Beruntungnya kami, sampai pelabuhan kapal yang kami naiki langsung berangkat
dan sampai di Bali sudah ada bus pula yang siap berangkat ke Denpasar.
Diperjalanan
menuju Denpasarlah, Kak Anto mulai menghentikan aktivitasnya belajar tadi.

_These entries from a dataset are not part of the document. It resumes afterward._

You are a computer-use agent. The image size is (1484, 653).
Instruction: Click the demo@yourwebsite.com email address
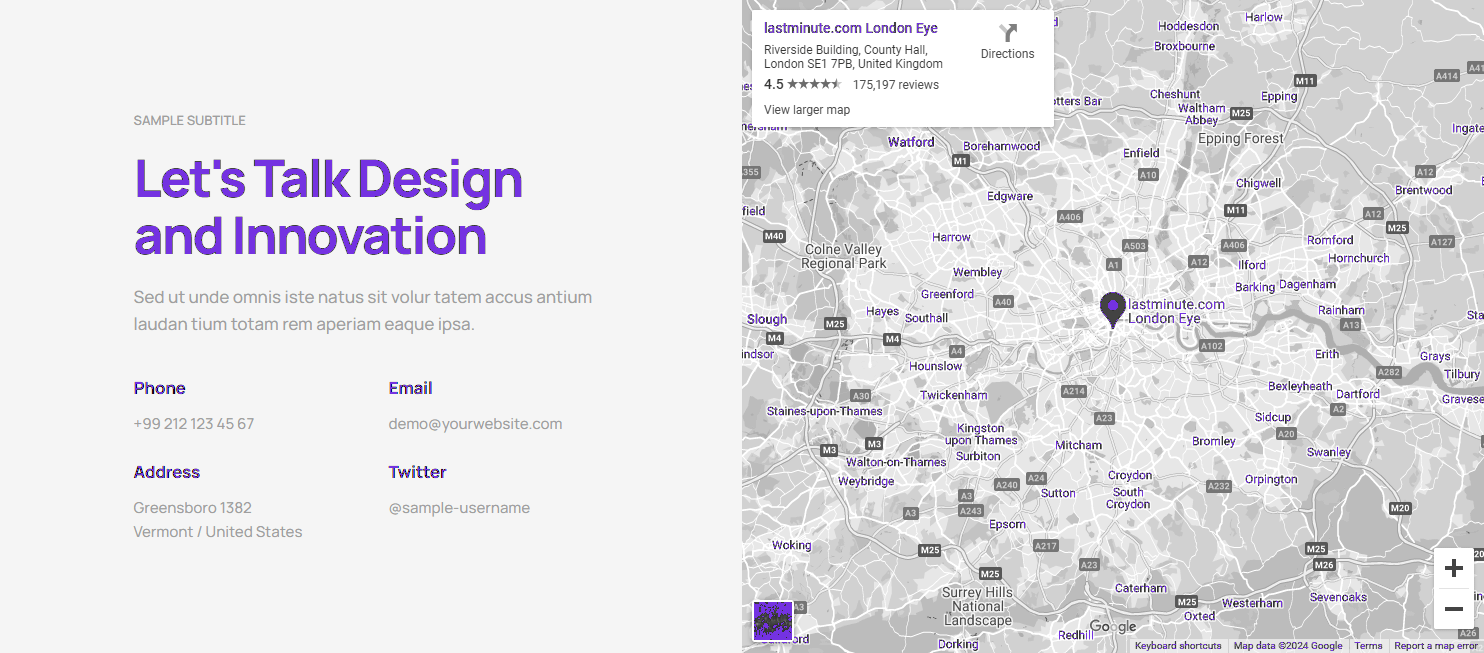[x=475, y=424]
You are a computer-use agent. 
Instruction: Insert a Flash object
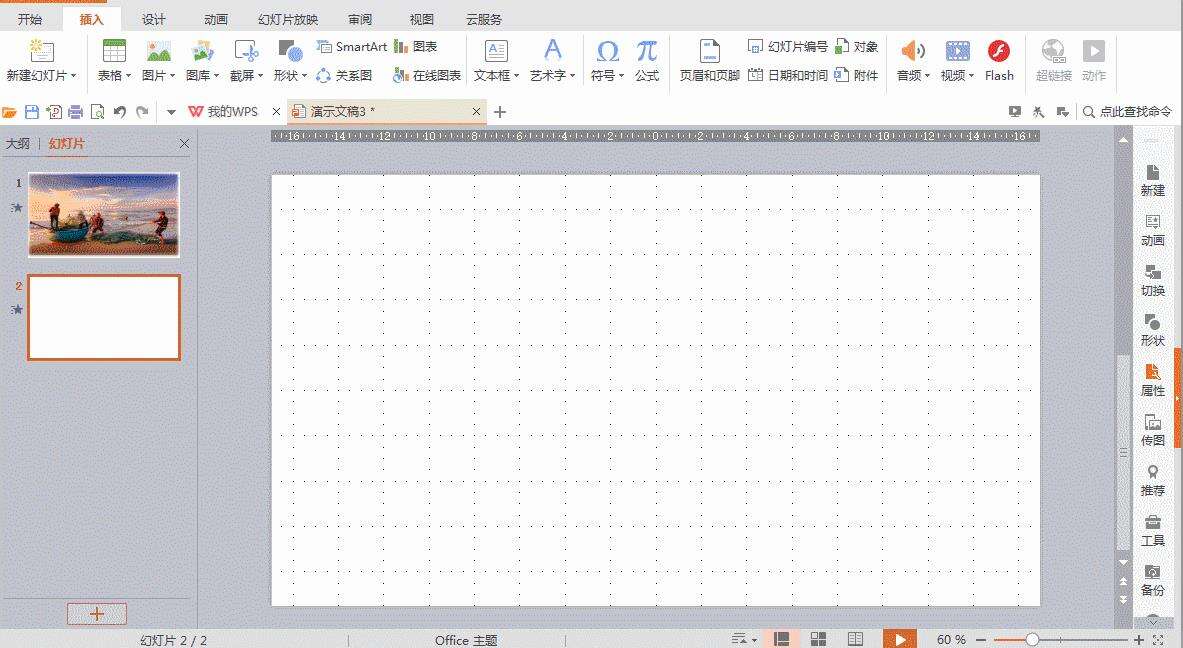click(998, 58)
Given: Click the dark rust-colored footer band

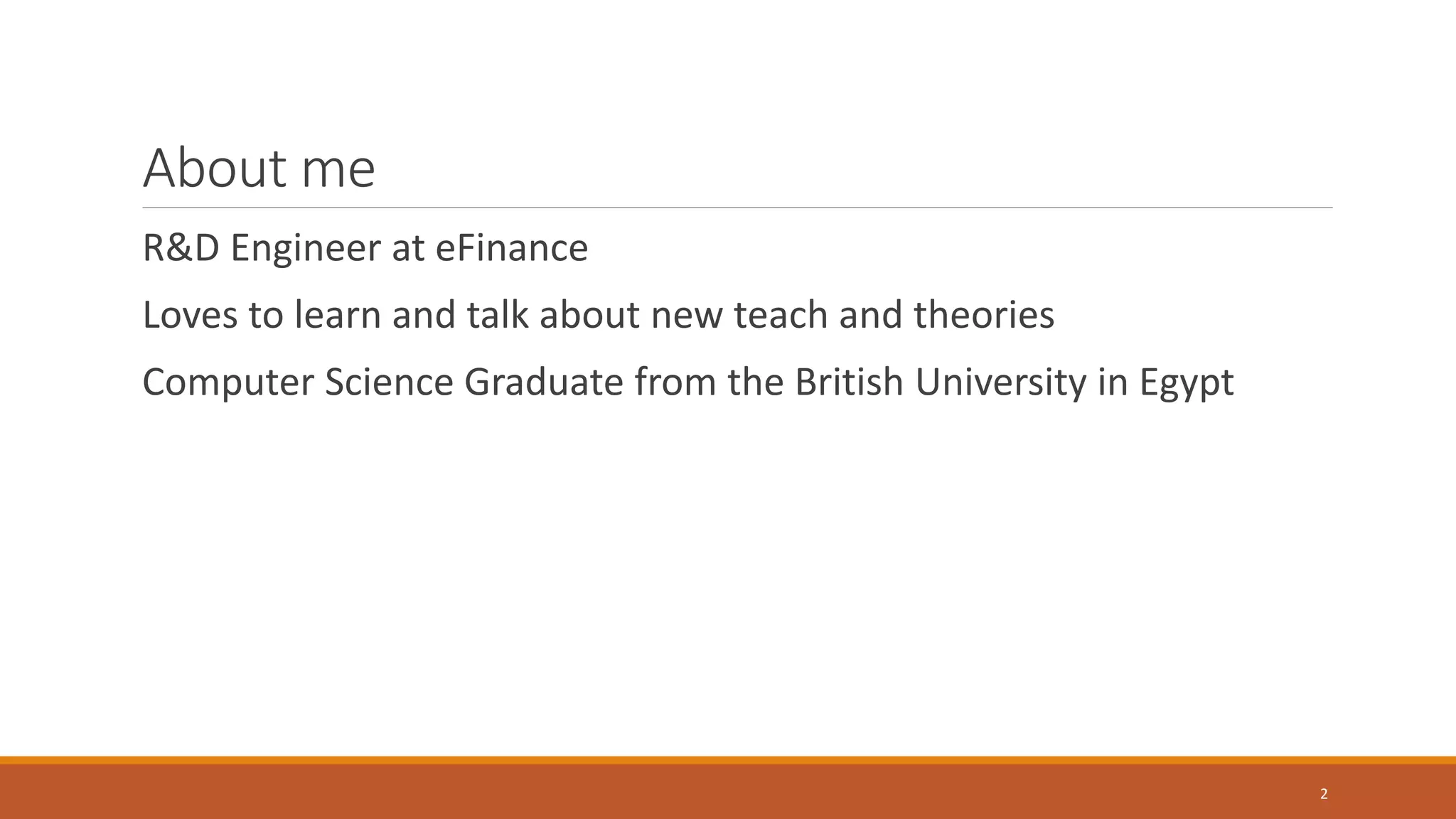Looking at the screenshot, I should click(x=728, y=793).
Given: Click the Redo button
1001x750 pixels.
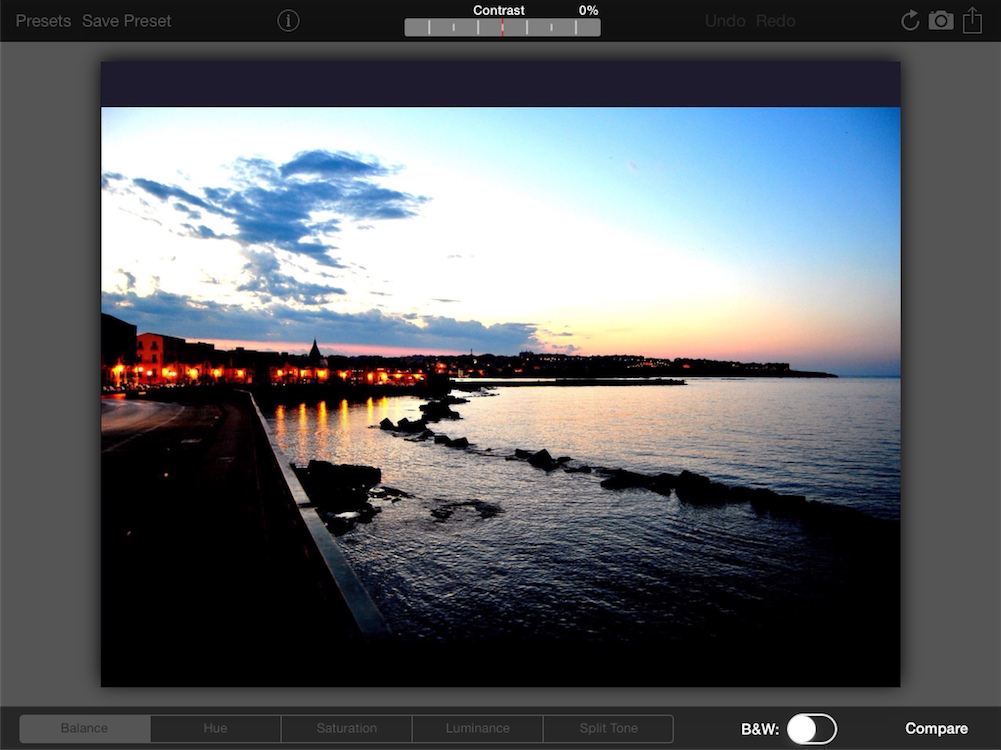Looking at the screenshot, I should click(x=776, y=21).

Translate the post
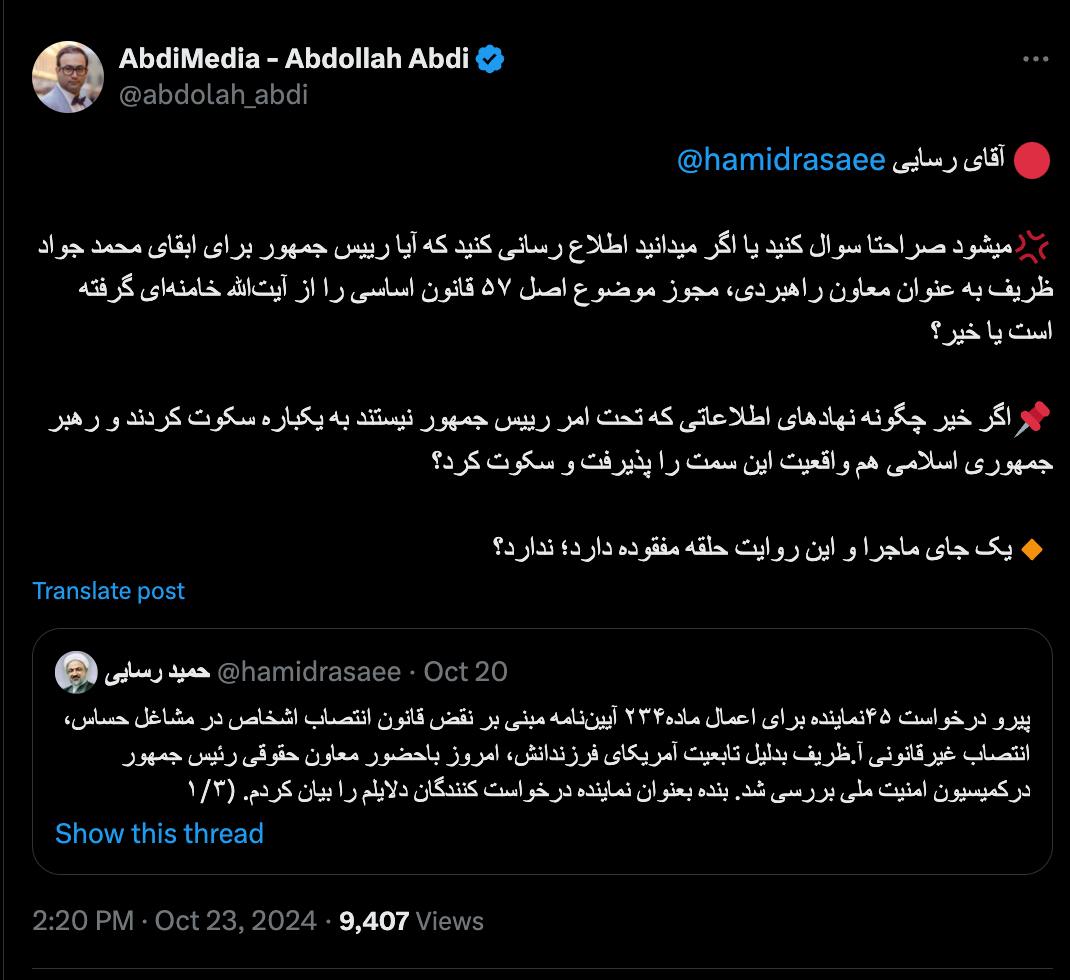click(x=109, y=590)
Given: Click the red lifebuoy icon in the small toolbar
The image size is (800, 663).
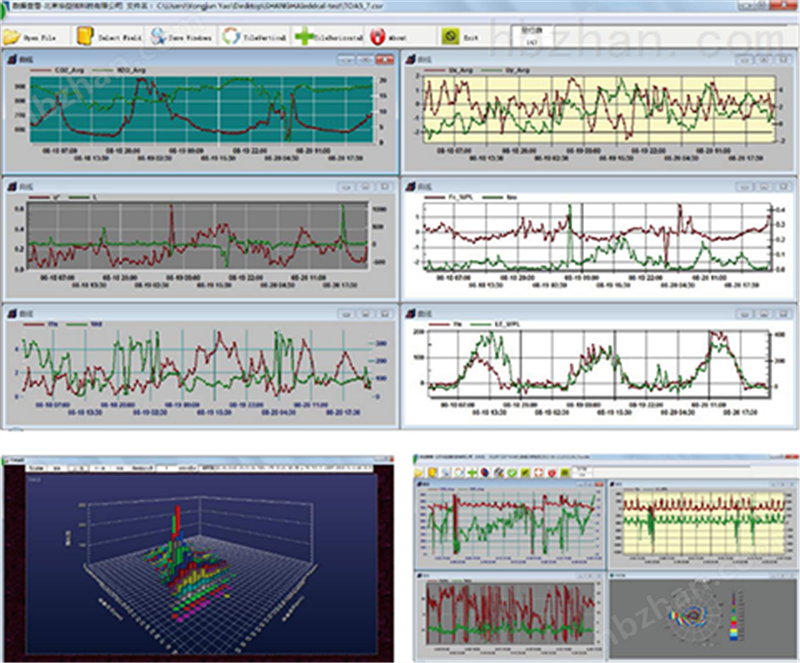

Kulihat di bus, dia terlelap tidur. Kami berempat yang lain juga terlelap
tidur. Pukul 02.00, sampailah kami di Terminal Ubung Denpasar. suasana masih
belum ramai, diputuskan kami beristirahat di terminal hingga subuh barulah kami
berangkat ke tempat lomba. Dalam kerumunan nyamuk yang beterbangan disekitar
badan, kami berlima terlelap lagi dalam tidur di kursi-kursi tunggu penumpang. Subuh
menjelang. Adzan berkumandang, meskipun mayoritas penduduk Bali beragama Hindu
tetapi di Denpasar banyak penduduk beragama muslim.
“Hei,
ayo bangun sudah Subuh,” kata Kak Anto membangunkan kami.
Bergegaslah
kami bangun, mandi, dan berangkat ke tempat perlombaan. Kami bukan peserta yang
pertama datang di tempat lomba, sudah ada banyak peserta yang hadir dengan
wajah percaya diri semua. Nyaliku serasa ingin pergi ketika melihat hal
tersebut. Mereka berlatih cara bebricara didepan juri, membawa produk lalu cara
memperagakan. Sesi yang presentasipun dimulai.
“Sebelum
kita memulai sesi presentasi kali ini marilah kita awali dengan berdoa, berdoa
dipersilakan,” Arahan dari pembawa acara sebelum presentasi dimulai dan dinilai
juri.
Peserta
demi peserta mempresentasikan karya lalu mendapatkan pertanyaan dari dewan
juri. Ketika Kak Anto presentasi, hadirin seperti tersihir untuk mendengarkan.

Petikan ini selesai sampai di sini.